## Word and element locating data
========

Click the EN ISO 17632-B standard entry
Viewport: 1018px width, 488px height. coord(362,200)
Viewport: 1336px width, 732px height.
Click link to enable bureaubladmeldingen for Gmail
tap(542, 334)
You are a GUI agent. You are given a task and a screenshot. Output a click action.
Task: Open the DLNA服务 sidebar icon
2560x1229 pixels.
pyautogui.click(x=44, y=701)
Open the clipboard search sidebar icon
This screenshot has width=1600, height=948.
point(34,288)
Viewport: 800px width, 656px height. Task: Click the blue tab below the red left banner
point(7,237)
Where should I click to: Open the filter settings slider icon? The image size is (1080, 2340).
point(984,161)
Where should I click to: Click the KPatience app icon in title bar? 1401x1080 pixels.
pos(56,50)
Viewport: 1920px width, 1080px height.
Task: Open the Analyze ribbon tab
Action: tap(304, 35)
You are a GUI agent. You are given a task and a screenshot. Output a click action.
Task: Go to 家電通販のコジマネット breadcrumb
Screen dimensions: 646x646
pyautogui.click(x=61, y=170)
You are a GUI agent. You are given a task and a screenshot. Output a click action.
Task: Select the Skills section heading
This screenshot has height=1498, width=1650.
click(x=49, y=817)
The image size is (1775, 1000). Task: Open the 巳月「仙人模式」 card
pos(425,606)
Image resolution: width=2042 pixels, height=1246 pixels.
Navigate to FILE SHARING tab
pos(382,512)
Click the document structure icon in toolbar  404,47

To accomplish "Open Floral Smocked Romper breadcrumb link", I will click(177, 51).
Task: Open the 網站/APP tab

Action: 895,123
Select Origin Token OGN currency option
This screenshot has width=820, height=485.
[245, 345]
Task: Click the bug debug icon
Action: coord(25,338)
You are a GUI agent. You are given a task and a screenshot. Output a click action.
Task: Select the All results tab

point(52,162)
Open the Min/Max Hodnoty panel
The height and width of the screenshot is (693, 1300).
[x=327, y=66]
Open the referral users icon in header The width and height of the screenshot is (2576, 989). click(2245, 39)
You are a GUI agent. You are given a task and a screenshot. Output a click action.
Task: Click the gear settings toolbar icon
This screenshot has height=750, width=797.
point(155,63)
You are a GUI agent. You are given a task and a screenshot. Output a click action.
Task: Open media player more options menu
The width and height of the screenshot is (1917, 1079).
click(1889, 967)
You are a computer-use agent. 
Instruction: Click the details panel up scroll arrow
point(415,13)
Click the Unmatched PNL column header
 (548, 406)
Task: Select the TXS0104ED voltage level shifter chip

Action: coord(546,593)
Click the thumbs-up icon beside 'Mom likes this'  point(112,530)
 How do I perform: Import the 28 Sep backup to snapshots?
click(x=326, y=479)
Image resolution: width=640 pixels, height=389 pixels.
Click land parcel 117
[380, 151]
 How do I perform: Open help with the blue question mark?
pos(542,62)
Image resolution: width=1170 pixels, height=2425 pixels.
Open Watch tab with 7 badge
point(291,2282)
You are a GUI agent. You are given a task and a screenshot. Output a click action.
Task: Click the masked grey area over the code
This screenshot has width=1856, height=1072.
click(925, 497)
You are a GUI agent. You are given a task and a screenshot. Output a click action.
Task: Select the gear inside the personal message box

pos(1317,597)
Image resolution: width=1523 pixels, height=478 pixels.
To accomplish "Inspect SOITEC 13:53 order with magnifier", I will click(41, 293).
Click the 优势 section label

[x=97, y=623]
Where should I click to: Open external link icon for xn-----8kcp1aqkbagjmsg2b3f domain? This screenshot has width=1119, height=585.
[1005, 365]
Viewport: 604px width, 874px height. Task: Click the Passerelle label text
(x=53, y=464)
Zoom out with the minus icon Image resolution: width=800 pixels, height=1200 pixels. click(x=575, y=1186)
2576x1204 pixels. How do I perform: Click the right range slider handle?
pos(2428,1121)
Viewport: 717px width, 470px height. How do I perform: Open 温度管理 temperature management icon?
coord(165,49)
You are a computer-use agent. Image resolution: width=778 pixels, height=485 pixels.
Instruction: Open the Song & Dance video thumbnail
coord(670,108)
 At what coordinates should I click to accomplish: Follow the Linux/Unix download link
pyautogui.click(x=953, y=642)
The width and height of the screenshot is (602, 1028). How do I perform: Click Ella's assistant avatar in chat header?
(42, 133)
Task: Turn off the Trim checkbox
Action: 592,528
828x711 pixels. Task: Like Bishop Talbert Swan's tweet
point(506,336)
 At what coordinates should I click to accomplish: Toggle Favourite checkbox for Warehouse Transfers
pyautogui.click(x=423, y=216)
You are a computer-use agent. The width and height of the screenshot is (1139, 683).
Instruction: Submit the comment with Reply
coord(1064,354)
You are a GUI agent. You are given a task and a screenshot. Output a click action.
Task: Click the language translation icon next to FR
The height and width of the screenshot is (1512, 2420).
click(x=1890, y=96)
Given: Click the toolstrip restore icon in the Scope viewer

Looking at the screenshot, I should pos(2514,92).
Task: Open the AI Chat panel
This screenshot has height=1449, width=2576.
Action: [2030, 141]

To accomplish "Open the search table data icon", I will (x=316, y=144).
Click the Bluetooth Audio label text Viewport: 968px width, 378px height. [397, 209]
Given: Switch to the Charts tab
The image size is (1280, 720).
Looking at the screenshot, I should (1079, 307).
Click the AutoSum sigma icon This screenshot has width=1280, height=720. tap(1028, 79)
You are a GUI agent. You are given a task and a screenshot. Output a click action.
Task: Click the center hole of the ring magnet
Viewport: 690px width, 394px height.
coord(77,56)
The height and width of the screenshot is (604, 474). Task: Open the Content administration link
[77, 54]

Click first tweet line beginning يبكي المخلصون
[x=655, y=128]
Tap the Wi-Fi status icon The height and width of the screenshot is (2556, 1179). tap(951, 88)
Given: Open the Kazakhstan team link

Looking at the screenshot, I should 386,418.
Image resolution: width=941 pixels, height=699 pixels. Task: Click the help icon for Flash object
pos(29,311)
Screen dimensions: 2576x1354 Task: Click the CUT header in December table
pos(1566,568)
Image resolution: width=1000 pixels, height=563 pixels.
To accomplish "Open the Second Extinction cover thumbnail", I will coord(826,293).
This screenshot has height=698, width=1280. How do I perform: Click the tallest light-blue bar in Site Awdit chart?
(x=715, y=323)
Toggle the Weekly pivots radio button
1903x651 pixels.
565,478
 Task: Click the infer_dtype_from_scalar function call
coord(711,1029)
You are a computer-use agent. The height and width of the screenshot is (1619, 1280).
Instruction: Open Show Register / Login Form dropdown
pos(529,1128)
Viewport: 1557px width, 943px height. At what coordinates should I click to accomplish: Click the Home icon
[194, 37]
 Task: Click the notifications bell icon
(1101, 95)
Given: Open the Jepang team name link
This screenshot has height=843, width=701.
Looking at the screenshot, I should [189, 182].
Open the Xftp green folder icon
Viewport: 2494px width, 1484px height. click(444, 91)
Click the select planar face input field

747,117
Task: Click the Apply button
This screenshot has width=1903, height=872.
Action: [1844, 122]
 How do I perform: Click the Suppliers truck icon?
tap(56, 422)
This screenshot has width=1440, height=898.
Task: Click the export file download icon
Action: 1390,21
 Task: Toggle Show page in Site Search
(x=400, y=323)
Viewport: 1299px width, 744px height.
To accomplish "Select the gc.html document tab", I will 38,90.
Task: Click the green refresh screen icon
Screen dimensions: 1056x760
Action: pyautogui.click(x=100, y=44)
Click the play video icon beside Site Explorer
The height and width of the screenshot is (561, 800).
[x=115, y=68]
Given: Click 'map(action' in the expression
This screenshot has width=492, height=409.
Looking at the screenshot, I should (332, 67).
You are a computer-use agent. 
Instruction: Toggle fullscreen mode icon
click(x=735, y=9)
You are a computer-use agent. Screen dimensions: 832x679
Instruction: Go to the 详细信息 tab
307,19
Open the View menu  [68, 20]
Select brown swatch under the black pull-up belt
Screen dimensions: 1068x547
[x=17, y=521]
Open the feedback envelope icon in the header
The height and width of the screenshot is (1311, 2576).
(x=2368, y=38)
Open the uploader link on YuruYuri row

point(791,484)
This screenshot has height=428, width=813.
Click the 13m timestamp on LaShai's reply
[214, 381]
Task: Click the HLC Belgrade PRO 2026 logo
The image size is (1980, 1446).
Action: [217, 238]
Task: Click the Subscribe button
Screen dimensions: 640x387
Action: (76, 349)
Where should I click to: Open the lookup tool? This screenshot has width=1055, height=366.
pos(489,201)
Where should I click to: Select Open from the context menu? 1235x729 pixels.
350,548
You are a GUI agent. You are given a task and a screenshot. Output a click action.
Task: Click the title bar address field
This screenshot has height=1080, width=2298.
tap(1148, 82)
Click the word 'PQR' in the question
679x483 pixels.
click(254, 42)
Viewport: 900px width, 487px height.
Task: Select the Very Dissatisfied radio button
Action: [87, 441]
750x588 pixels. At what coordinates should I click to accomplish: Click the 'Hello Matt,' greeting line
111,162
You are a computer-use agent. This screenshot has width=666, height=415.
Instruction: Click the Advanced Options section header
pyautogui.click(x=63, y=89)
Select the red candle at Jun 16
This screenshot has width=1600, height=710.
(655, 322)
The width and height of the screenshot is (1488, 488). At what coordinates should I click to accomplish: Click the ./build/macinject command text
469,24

========

Can you repeat the records starting at the line containing "You are a computer-use agent. Image" and ending at the line containing "coord(1064,354)", word for word?

## Answer to the exercise
You are a computer-use agent. Image resolution: width=778 pixels, height=485 pixels.
Instruction: Open the Song & Dance video thumbnail
coord(670,108)
 At what coordinates should I click to accomplish: Follow the Linux/Unix download link
pyautogui.click(x=953, y=642)
The width and height of the screenshot is (602, 1028). How do I perform: Click Ella's assistant avatar in chat header?
(42, 133)
Task: Turn off the Trim checkbox
Action: 592,528
828x711 pixels. Task: Like Bishop Talbert Swan's tweet
point(506,336)
 At what coordinates should I click to accomplish: Toggle Favourite checkbox for Warehouse Transfers
pyautogui.click(x=423, y=216)
You are a computer-use agent. The width and height of the screenshot is (1139, 683).
Instruction: Submit the comment with Reply
coord(1064,354)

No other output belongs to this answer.